113 :第85話 ◆azwd/t2EpE :2007/12/27(木) 14:09:13.67 ID:UhkipeCL0
――ピエロ川・北岸――

 カノン城の隻影が見える。
 既に空は白みだしていた。

 引き連れたラウンジ軍、十一万。
 対するヴィップ軍は、せいぜい四万といったところだろう。
 兵数差では、圧倒していた。

(´・ω・`)(だが……)

 油断ならない相手だというのは、自分が一番分かっている。
 ヴィップという国は、何度も寡兵で勝利を収めてきた。
 ハンナバルが総大将だったころからの特色だ。

 その色を、薄める努力はしてきた。
 何より大きいのは、ツンを消したこと。

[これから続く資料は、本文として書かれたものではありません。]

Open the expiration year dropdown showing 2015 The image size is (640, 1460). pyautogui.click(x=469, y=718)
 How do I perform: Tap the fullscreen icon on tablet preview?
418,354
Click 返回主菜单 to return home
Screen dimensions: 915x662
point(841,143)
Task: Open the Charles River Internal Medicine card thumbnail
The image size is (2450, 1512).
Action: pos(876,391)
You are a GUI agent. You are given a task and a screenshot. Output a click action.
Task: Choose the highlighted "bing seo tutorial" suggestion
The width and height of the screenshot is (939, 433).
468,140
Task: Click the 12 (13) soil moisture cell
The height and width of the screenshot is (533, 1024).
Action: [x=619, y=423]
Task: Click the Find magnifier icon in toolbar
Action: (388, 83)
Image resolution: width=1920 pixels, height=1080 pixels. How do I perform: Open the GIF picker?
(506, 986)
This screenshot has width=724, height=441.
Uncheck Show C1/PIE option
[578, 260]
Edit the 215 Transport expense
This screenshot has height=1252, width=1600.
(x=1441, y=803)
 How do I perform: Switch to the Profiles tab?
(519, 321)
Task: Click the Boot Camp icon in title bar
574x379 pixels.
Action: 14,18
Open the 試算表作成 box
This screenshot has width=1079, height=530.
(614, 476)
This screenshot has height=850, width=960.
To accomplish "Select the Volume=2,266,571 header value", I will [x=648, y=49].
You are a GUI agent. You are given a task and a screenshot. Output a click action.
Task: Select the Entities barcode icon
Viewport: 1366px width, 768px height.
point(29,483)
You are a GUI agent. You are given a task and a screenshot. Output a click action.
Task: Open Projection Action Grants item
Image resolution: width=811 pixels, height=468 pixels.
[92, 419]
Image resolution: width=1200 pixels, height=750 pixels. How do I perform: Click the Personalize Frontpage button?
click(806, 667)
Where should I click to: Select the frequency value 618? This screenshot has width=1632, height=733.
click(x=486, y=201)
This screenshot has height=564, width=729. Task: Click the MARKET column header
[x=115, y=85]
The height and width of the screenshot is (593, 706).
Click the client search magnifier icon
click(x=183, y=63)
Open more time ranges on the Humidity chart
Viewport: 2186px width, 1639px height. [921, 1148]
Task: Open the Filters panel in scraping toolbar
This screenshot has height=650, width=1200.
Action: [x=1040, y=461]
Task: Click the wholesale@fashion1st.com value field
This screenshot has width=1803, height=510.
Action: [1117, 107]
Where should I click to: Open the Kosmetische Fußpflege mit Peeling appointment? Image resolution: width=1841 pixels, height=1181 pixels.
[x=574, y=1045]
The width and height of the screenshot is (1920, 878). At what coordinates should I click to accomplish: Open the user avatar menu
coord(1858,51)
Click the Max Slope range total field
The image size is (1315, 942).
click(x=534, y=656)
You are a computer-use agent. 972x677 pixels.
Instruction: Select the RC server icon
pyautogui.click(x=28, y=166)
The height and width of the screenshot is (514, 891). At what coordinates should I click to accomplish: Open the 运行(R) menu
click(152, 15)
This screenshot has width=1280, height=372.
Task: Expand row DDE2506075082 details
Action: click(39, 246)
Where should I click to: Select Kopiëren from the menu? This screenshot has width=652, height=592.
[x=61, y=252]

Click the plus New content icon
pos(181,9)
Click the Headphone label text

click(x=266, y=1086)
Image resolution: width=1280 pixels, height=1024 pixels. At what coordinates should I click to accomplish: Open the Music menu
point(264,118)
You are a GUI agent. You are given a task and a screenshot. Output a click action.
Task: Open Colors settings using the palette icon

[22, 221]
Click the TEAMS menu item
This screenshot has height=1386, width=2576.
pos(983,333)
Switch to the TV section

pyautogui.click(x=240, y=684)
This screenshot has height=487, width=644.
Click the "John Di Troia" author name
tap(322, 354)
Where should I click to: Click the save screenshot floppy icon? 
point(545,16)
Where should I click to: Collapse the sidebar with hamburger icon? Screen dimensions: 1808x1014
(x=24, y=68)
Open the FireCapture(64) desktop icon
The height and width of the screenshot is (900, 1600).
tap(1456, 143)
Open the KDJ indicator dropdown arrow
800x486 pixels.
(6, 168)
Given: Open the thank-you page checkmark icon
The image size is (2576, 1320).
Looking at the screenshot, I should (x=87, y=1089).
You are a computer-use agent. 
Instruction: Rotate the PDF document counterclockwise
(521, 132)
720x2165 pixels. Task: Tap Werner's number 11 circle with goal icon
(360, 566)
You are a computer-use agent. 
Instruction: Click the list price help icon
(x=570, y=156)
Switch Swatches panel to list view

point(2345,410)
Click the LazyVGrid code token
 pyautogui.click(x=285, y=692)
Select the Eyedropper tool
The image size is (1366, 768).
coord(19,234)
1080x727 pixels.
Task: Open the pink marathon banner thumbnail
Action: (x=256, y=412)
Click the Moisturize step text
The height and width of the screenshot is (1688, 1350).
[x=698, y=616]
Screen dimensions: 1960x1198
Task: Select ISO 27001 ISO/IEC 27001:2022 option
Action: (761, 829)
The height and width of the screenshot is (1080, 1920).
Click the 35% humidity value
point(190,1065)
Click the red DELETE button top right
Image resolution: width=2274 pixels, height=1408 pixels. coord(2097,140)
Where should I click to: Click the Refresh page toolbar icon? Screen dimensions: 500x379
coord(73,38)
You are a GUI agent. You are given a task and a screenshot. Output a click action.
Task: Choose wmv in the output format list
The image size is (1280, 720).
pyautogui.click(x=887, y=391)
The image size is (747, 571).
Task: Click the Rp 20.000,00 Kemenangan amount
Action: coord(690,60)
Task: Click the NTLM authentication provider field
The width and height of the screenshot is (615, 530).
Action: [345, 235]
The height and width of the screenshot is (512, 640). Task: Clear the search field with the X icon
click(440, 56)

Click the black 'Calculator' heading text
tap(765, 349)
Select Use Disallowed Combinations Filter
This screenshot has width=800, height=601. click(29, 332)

アルファベットの優位性を損なわせたこと。
 今やラウンジと大差はないだろう。

 兵の錬度ではどうか。正直、はかりかねていた。
 西塔の兵がどんな動きをするか、碌に見たこともないからだ。

 しかしそれも、戦ってみれば分かることだ。

(´・ω・`)「迅速に渡河しろ。南からヴィップの援軍が来る前に、カノン城を落とすぞ」

 兵に告げ、ピエロ川の渡渉を急がせた。
 ここでもたついていては、みすみす援軍の到着を許すことになる。
116 :第85話 ◆azwd/t2EpE :2007/12/27(木) 14:10:51.46 ID:UhkipeCL0
 しかしやっと、戦える。
 ヴィップとの交渉は失敗に終わったが、それならそれで、いいのだ。
 力で押し潰せば、それでいい。

 ラウンジの天下は、圧倒的な武力をもってして、掴み取ればいいだけだ。

(´・ω・`)(カノン城の守将は、ニダーだな……)

 黒く淀んでいた川の水も、日の出と共に明るさを取り戻してきた。
 静かに揺れる水面。それを切り裂きながら進む、大型船と中型船。

 カノン城の姿も、はっきりと見え始めていた。

(´・ω・`)(ヴィップ軍きっての堅守を誇る将。守りなら右に出る者はいない、か)

 乗り込んだ船から、見下ろした。
 澄んだ水。反射する光。
 だが、ここがヴィップ兵の血で染まるときは、そう遠くないだろう。

 自然と、口角が釣りあがった。

117 :第85話 ◆azwd/t2EpE :2007/12/27(木) 14:11:12.60 ID:UhkipeCL0
(´・ω・`)「中将、ニダー=ラングラー。相手にとって、不足はない」

 誰に言うでもなく、そう呟いた。